The formidable task of fortifying Washington, D.C. fell to Major General John Barnard, a respected Army engineer. Winkle says Barnard quickly recognized that the greatest challenge was Washington, D.C.’s sprawling layout, the result of architect Pierre L’Enfant’s ambitious grid design. The only effective way to defend all sides of the capital from attack, Barnard decided, was to establish a circle of fortifications surrounding the city.
Over the winter of 1861 and 1862, Barnard directed a team of Army engineers, soldiers, formerly enslaved people and prisoners of war to build the first 37 earthen forts that created a 35-mile defensive perimeter around the capital.
By the end of the war, the “Father of the Defenses of Washington”—as Barnard came to be known—constructed a total of 68 forts, each made with thick earthen walls that could absorb cannon balls and heavy artillery. Soldiers cleared the forest in front of each fort, dug a deep trench as a dry moat, and built up a barricade of sharpened tree trunks called an “abatis.”

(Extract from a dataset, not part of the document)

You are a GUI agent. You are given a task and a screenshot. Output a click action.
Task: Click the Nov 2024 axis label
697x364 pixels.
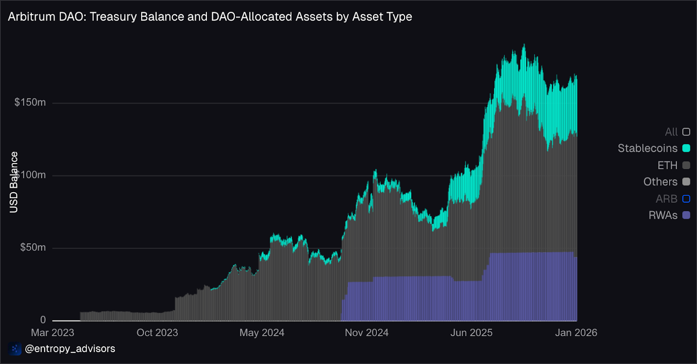[366, 333]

In between the forts were 20 miles of earth-dug trenches known as rifle pits. Barnard also built 93 artillery batteries on prominent hilltops equipped with more than 800 cannons to cut down an invading force. Each fort was only manned by a handful of permanent soldiers, says Winkle, but the entire defensive ring was connected by more than 30 miles of freshly cleared military roads to speedily move thousands of Union troops to the site of an attack.

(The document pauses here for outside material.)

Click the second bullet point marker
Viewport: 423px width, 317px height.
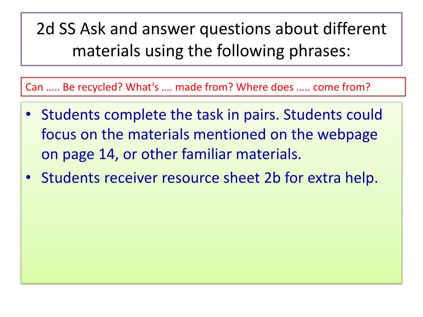coord(29,177)
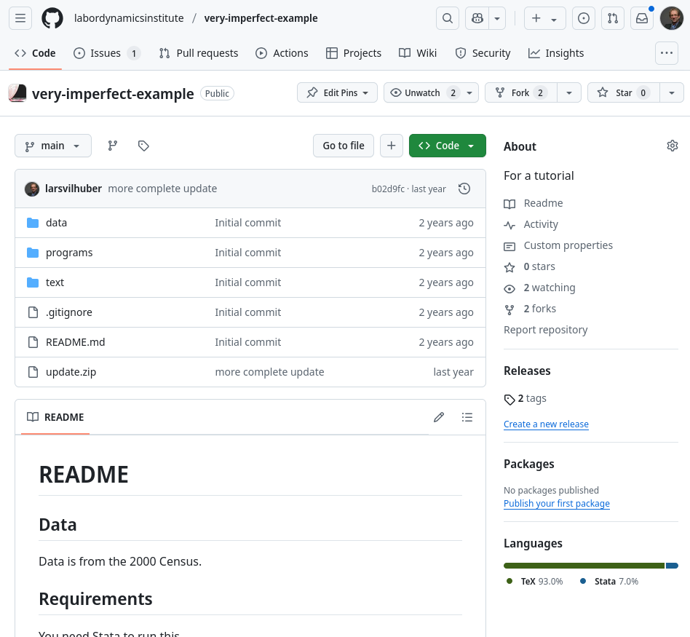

Barnard’s successor, Lt. Colonel Barton Alexander, even built a series of river obstructions to guard against a maritime invasion. Known as an “Alexandria Chain,” the apparatus consisted of floats holding up a 400-foot chain dragging 23 heavy anchors, but was never used in battle.
At the Battle of Fort Stevens, the Fortifications Proved 'Exceedingly Strong'
During the drawn-out conflict, the Confederate Army made several sorties in the direction of Washington, D.C.—Winkle says that both the Battles of Antietam and Gettysburg were primarily designed to threaten the Union capital—but the city only suffered one direct attack.
Lincoln wanted Washington, D.C. to be continuously defended by at least 30,000 regular infantry, but that wasn’t possible in the summer of 1864 when General Ulysses S. Grant desperately needed reinforcements in Virginia. By July, only 9,000 Union troops—mostly green new recruits and disabled reserves—were left to defend the capital and the Confederacy saw a golden opportunity.
Lieutenant General Jubal A. Early led 14,000 Confederate troops across the Potomac River into Maryland and then circled around to attack the Union capital from the north. On July 11, 1864, Early’s army arrived at Fort Stevens, where Lincoln himself stood with the shaky Union forces.
(Lincoln narrowly avoided being shot by a sniper’s rifle and had to be dragged off the parapet where his tall figure and top hat made him an easy target. Oliver Wendell Holmes, Jr., the future Supreme Court justice, fought at the Battle of Fort Stevens and claims to have yelled at Lincoln, “Get down, you damned fool!”)
Early and his men made a few probing runs at the fort, but quickly realized that even with their superior numbers, victory was impossible.
According to Early’s own words, the fortifications “were found to be exceedingly strong” and continued “as far as the eye could reach… of the same impregnable character.”
The dejected Confederate general concluded that “every appliance of science and unlimited means had been used to render the fortifications around Washington as strong as possible.”